Dabur?s Q1FY14 numbers were in line with expectations with volume growth of 9% y-o-y in the domestic business. Gross margins were up 90 bps y-o-y but Ebitda margins were up only 20 bps y-o-y on account of higher employee costs and A&P expenses.
The company management noted that despite some slowdown in growth rates across the FMCG sector, the company has been able to deliver stable growth. Rural growth was 1.5x urban growth during the quarter.
The management has guided for 8-10% volume growth in FY14F, with ~100-bps y-o-y margin improvement, but we believe there could be some risk to both those numbers. We are reviewing our target price.

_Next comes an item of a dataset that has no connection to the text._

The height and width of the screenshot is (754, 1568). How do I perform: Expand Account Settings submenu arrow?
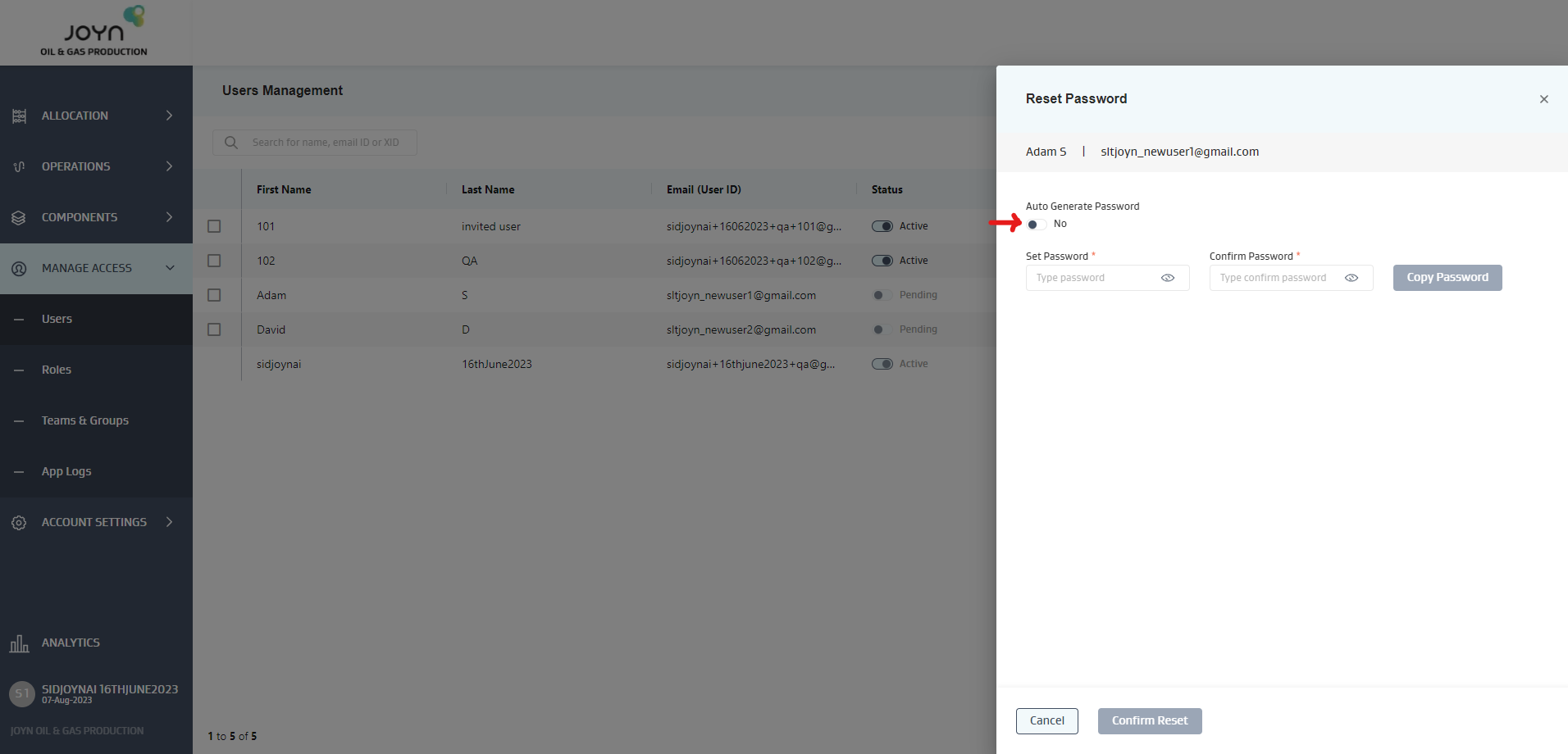[x=169, y=522]
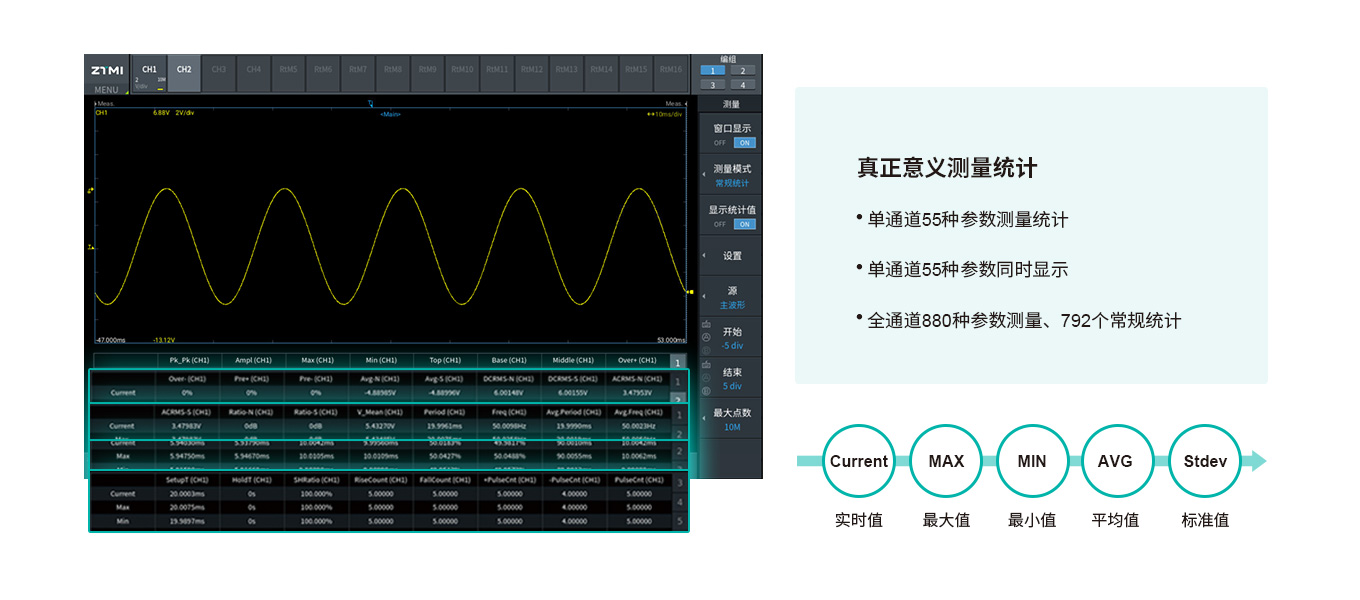Select the MIN circle icon
This screenshot has height=600, width=1360.
pyautogui.click(x=1031, y=461)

Net sales increased 13% y-o-y to R1,650 crore. This was a very marginal negative surprise of 0.1% and 0.5% below Street estimates. Consumer care business revenue increased 14.3% y-o-y while foods remained strong at 18.2% growth. Ebitda came in at R235 crore vs our estimate of R250 crore, a miss of 5%.
Consolidated gross margin expanded 90 bps y-o-y to 51.1% vs Nomura estimate of 100 bps y-o-y expansion.
Ebitda margin of 14.3% was up 20 bps y-o-y vs our expectation of 15% (+90bps y-y). Key negative surprises are employee costs (7.9% vs our estimate of 7.5%) and A&P (15.4% vs our estimate of 15%). PAT came in at R187 crore against our expectation of R186 crore, helped largely by higher other income and lower interest costs.